- **About this exercise**
Your copy of the entries must be exact, and it must not include the pictures.

(Saved data entries)
════

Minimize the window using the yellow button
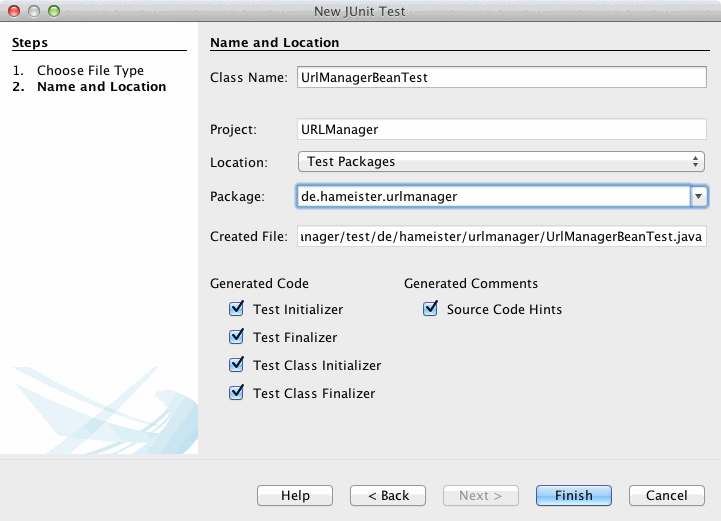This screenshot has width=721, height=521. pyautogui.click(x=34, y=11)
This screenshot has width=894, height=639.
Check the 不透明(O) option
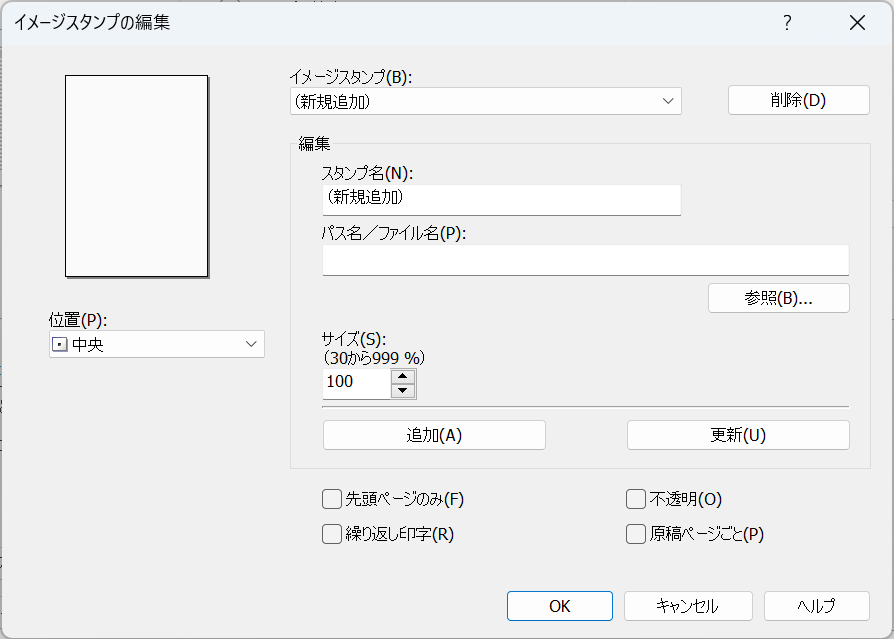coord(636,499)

════

- **Result of the task**
Minimize the window using the yellow button
This screenshot has width=721, height=521. pyautogui.click(x=34, y=11)
This screenshot has width=894, height=639.
Check the 不透明(O) option
coord(636,499)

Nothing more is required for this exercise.